## What is being asked
Find the word "header" in the data, then copy each line where it is found.

^^^^^^^^

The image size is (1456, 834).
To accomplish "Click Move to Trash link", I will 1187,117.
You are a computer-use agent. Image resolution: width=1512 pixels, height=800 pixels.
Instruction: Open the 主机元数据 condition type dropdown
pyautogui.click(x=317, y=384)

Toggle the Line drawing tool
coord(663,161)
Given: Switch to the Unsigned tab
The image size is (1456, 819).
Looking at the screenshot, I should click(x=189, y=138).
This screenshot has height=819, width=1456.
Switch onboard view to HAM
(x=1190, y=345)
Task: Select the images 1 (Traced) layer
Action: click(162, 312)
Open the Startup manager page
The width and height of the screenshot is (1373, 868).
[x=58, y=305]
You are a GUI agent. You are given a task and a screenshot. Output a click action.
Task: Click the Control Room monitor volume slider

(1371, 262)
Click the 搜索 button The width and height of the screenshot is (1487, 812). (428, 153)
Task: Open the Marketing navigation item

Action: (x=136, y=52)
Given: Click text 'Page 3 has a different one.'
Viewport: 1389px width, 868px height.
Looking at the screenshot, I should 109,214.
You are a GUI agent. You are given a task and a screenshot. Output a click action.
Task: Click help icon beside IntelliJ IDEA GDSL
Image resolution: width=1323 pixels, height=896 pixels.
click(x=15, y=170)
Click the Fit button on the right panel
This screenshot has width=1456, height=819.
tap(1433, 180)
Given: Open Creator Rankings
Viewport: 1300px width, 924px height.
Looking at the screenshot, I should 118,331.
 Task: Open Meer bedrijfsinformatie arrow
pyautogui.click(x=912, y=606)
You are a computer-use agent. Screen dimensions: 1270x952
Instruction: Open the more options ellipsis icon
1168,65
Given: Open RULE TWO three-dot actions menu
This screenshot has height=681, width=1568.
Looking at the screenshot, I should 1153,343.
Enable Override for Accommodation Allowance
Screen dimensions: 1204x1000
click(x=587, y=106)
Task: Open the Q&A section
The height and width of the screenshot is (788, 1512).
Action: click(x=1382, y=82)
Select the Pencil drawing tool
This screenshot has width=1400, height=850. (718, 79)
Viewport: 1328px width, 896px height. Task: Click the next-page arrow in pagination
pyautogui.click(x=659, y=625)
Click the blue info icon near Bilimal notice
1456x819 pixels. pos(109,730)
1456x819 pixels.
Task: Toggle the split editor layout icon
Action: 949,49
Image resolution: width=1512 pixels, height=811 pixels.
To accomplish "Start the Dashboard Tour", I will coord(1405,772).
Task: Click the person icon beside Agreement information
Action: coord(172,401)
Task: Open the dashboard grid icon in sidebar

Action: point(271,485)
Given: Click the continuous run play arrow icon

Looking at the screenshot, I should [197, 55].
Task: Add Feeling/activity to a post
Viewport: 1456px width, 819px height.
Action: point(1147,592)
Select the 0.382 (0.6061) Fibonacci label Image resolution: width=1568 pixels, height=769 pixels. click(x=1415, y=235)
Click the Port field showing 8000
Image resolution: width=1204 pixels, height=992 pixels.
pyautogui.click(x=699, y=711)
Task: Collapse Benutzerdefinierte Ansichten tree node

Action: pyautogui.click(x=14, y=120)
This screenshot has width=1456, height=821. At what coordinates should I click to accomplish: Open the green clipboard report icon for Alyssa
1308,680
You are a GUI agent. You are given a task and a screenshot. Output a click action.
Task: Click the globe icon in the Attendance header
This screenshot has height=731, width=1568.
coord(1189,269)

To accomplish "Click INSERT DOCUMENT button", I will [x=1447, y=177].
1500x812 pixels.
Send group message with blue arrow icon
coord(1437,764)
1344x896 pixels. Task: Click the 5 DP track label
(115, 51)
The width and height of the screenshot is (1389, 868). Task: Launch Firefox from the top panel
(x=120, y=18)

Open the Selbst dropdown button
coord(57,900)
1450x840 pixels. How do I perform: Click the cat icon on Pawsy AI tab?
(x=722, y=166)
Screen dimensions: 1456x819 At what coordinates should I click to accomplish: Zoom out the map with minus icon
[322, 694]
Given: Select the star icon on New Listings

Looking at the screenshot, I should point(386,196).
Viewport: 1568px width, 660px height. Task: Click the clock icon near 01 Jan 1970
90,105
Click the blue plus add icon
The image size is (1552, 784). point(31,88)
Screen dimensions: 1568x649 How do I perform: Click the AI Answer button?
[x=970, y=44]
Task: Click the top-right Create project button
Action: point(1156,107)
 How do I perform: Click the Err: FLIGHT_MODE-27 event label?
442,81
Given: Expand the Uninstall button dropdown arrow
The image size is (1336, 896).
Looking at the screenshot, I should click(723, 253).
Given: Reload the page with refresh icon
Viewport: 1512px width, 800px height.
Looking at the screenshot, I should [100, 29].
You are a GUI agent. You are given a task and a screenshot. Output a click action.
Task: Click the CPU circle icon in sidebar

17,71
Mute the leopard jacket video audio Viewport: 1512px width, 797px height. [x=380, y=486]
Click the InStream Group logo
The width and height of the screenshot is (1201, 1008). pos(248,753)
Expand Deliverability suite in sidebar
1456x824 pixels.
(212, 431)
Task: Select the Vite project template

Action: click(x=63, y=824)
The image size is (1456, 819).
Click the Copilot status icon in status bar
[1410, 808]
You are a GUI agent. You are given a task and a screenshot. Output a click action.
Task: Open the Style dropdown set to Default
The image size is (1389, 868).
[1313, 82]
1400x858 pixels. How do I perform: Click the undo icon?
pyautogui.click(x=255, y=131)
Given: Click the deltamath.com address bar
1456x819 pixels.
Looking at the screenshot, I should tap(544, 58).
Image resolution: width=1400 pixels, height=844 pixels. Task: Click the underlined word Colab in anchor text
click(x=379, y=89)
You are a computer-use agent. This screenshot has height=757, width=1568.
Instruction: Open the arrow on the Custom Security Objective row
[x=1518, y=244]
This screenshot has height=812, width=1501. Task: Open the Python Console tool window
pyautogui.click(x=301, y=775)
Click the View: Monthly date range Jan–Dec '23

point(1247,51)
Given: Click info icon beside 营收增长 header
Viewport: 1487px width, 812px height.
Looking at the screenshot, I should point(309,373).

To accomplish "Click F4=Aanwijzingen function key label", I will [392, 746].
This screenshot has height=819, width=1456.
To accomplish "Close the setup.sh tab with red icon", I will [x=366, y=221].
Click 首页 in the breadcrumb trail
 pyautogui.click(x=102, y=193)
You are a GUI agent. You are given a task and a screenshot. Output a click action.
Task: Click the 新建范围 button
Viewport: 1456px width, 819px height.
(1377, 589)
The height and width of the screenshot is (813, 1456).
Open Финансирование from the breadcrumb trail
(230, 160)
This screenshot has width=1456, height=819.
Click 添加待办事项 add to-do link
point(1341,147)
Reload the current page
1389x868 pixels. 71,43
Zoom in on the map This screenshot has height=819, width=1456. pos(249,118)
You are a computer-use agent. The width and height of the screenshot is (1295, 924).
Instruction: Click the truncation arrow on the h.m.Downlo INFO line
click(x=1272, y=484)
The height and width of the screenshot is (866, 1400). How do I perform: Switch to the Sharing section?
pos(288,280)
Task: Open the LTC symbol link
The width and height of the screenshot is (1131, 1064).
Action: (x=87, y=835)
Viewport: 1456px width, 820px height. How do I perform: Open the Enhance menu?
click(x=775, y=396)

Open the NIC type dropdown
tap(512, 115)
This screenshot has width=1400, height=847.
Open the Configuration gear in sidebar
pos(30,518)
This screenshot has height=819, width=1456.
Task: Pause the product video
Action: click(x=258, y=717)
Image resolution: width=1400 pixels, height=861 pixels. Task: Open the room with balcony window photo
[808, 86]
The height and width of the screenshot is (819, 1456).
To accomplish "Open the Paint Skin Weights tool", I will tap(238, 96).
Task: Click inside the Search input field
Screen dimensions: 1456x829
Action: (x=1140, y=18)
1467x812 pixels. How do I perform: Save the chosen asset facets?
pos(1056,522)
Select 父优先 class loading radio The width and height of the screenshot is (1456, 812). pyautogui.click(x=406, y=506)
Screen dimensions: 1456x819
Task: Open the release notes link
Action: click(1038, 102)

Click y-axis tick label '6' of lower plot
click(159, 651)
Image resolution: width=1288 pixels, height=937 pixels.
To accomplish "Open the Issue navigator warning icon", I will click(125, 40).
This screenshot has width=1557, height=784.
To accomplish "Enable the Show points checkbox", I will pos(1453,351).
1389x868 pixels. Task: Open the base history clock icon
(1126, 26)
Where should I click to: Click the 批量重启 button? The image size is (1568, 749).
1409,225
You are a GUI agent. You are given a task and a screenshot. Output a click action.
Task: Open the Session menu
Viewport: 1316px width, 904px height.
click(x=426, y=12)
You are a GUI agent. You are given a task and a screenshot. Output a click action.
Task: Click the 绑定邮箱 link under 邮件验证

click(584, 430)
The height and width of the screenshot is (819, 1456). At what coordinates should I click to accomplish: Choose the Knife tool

^^^^^^^^

## Solved problem
Task: Click the globe icon in the Attendance header
Given: Click info icon beside 营收增长 header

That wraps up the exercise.